(Records of locating words and elements)
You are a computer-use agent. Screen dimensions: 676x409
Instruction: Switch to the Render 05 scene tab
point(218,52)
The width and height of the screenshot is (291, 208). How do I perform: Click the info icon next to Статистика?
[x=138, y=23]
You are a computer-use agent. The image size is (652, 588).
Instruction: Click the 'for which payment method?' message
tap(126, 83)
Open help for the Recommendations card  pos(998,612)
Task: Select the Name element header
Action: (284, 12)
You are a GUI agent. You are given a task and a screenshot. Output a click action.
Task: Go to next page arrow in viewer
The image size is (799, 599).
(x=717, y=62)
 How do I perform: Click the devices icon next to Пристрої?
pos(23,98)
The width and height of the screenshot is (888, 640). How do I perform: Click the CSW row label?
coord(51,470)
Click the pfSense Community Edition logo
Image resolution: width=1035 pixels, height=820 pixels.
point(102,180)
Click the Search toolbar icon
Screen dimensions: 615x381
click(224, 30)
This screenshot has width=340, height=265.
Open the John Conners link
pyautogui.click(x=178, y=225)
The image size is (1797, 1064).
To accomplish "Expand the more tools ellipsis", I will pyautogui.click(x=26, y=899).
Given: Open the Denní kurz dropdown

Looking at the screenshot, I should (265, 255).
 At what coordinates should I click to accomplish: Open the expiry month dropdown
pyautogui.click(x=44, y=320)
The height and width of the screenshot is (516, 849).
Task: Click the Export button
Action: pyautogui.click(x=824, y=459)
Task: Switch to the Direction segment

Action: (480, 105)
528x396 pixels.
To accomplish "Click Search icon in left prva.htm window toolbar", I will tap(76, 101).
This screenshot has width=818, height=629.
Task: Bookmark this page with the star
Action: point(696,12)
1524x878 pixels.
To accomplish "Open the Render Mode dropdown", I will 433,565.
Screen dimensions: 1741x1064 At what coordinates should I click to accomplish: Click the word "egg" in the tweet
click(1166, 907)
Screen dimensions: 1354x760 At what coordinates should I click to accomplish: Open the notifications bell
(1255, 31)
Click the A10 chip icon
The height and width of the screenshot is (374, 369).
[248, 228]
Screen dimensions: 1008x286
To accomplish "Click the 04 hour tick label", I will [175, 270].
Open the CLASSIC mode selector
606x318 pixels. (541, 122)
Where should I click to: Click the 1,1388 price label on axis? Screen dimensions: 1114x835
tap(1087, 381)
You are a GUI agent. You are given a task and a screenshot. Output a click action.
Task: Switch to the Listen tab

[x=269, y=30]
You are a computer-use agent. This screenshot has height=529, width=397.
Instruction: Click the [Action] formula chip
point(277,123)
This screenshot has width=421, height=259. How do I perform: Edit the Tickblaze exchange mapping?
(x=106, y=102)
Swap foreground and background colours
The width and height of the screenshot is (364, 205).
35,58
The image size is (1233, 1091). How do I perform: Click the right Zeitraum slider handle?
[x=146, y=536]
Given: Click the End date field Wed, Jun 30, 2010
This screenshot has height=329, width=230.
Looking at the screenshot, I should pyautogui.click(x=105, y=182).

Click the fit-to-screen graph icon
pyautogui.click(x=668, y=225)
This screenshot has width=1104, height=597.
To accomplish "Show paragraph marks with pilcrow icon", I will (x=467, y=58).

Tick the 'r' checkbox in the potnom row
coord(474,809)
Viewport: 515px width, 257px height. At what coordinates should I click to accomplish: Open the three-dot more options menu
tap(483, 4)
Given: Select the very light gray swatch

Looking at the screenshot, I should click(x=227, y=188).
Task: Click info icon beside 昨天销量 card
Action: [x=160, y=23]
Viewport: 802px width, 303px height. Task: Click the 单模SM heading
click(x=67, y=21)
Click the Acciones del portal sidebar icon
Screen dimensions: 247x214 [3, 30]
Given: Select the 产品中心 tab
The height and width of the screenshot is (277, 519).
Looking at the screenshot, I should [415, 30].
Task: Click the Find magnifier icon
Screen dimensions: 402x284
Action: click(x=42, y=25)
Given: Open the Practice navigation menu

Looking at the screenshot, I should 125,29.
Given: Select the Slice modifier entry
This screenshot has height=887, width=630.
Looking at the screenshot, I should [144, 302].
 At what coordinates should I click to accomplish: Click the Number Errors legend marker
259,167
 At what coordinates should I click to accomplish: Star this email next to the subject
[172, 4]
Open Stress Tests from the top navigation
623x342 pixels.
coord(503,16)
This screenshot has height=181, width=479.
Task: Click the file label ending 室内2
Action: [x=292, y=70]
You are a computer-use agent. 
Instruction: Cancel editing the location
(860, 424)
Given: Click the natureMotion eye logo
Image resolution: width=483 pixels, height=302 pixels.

TASK OBJECTIVE:
Write out all of the lines above with no changes at all.

WRITTEN ANSWER:
You are a computer-use agent. Screen dimensions: 676x409
Instruction: Switch to the Render 05 scene tab
point(218,52)
The width and height of the screenshot is (291, 208). How do I perform: Click the info icon next to Статистика?
[x=138, y=23]
You are a computer-use agent. The image size is (652, 588).
Instruction: Click the 'for which payment method?' message
tap(126, 83)
Open help for the Recommendations card  pos(998,612)
Task: Select the Name element header
Action: (284, 12)
You are a GUI agent. You are given a task and a screenshot. Output a click action.
Task: Go to next page arrow in viewer
The image size is (799, 599).
(x=717, y=62)
 How do I perform: Click the devices icon next to Пристрої?
pos(23,98)
The width and height of the screenshot is (888, 640). How do I perform: Click the CSW row label?
coord(51,470)
Click the pfSense Community Edition logo
Image resolution: width=1035 pixels, height=820 pixels.
point(102,180)
Click the Search toolbar icon
Screen dimensions: 615x381
click(224, 30)
This screenshot has width=340, height=265.
Open the John Conners link
pyautogui.click(x=178, y=225)
The image size is (1797, 1064).
To accomplish "Expand the more tools ellipsis", I will pyautogui.click(x=26, y=899).
Given: Open the Denní kurz dropdown

Looking at the screenshot, I should (265, 255).
 At what coordinates should I click to accomplish: Open the expiry month dropdown
pyautogui.click(x=44, y=320)
The height and width of the screenshot is (516, 849).
Task: Click the Export button
Action: pyautogui.click(x=824, y=459)
Task: Switch to the Direction segment

Action: (480, 105)
528x396 pixels.
To accomplish "Click Search icon in left prva.htm window toolbar", I will tap(76, 101).
This screenshot has width=818, height=629.
Task: Bookmark this page with the star
Action: point(696,12)
1524x878 pixels.
To accomplish "Open the Render Mode dropdown", I will 433,565.
Screen dimensions: 1741x1064 At what coordinates should I click to accomplish: Click the word "egg" in the tweet
click(1166, 907)
Screen dimensions: 1354x760 At what coordinates should I click to accomplish: Open the notifications bell
(1255, 31)
Click the A10 chip icon
The height and width of the screenshot is (374, 369).
[248, 228]
Screen dimensions: 1008x286
To accomplish "Click the 04 hour tick label", I will [175, 270].
Open the CLASSIC mode selector
606x318 pixels. (541, 122)
Where should I click to: Click the 1,1388 price label on axis? Screen dimensions: 1114x835
tap(1087, 381)
You are a GUI agent. You are given a task and a screenshot. Output a click action.
Task: Switch to the Listen tab

[x=269, y=30]
You are a computer-use agent. This screenshot has height=529, width=397.
Instruction: Click the [Action] formula chip
point(277,123)
This screenshot has width=421, height=259. How do I perform: Edit the Tickblaze exchange mapping?
(x=106, y=102)
Swap foreground and background colours
The width and height of the screenshot is (364, 205).
35,58
The image size is (1233, 1091). How do I perform: Click the right Zeitraum slider handle?
[x=146, y=536]
Given: Click the End date field Wed, Jun 30, 2010
This screenshot has height=329, width=230.
Looking at the screenshot, I should pyautogui.click(x=105, y=182).

Click the fit-to-screen graph icon
pyautogui.click(x=668, y=225)
This screenshot has width=1104, height=597.
To accomplish "Show paragraph marks with pilcrow icon", I will (x=467, y=58).

Tick the 'r' checkbox in the potnom row
coord(474,809)
Viewport: 515px width, 257px height. At what coordinates should I click to accomplish: Open the three-dot more options menu
tap(483, 4)
Given: Select the very light gray swatch

Looking at the screenshot, I should click(x=227, y=188).
Task: Click info icon beside 昨天销量 card
Action: [x=160, y=23]
Viewport: 802px width, 303px height. Task: Click the 单模SM heading
click(x=67, y=21)
Click the Acciones del portal sidebar icon
Screen dimensions: 247x214 [3, 30]
Given: Select the 产品中心 tab
The height and width of the screenshot is (277, 519).
Looking at the screenshot, I should [415, 30].
Task: Click the Find magnifier icon
Screen dimensions: 402x284
Action: click(x=42, y=25)
Given: Open the Practice navigation menu

Looking at the screenshot, I should 125,29.
Given: Select the Slice modifier entry
This screenshot has height=887, width=630.
Looking at the screenshot, I should [144, 302].
 At what coordinates should I click to accomplish: Click the Number Errors legend marker
259,167
 At what coordinates should I click to accomplish: Star this email next to the subject
[172, 4]
Open Stress Tests from the top navigation
623x342 pixels.
coord(503,16)
This screenshot has height=181, width=479.
Task: Click the file label ending 室内2
Action: [x=292, y=70]
You are a computer-use agent. 
Instruction: Cancel editing the location
(860, 424)
Given: Click the natureMotion eye logo
Image resolution: width=483 pixels, height=302 pixels.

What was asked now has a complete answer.